May shareholders approve Federated merger
NEW YORK - May Department Store Company shareholders have approved the proposed merger with Federated Department Stores, Inc., according to May Chairman, President and CEO John Dunham, who relayed the news at the end of the company's brief annual meeting in New York this morning.
Before announcing the results, Dunham endorsed the merger, saying that the new company would be in a stronger position to deal with a broad range of competitors than either department store company would be on its own.
"Federated and May together will have the strength, presence, and economies of scale to succeed," he said, noting that the new entity will be a $30 billion organization, with stores in 49 states. "We will also be able to eliminate redundancies and implement the best practices of each company."
The new company, he continued, will be able to improve assortments and merchandising, expand proprietary offerings and customer loyalty programs and launch a national bridal gift registry.
Responding to an audience question, however, Dunham made it clear that Federated was in the driver's seat.
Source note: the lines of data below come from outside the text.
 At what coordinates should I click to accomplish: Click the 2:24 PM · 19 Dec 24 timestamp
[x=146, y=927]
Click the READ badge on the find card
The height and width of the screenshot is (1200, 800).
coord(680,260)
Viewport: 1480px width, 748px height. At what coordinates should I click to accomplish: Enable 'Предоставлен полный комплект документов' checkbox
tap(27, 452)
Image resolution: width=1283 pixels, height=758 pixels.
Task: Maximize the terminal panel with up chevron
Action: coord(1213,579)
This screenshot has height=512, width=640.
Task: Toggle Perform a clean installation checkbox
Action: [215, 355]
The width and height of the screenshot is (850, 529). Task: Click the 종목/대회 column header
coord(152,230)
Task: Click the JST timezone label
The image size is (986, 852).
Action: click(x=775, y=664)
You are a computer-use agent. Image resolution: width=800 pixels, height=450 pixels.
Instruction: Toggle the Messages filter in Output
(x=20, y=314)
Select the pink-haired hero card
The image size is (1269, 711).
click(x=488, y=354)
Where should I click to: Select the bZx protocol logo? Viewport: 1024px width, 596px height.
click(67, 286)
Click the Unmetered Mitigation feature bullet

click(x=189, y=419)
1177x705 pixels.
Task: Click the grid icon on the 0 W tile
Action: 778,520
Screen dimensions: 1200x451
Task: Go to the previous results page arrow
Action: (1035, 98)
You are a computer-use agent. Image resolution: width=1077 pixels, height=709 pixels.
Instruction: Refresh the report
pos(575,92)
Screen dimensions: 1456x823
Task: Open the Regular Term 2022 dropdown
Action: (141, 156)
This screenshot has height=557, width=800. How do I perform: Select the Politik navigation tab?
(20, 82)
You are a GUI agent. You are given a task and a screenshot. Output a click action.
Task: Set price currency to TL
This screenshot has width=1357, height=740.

That company, he said, would determine the fate of overlapping corporate executives, though no layoffs will take place before March 1 of next year.
Federated will also determine the fate of the Lord & Taylor store on Fifth Avenue in New York City, stated Dunham - a decision that has yet to be made.
According to the merger agreement, each share of May common stock will be converted into the right to receive $17.75 per share of cash and 0.3115 shares of Federated stock.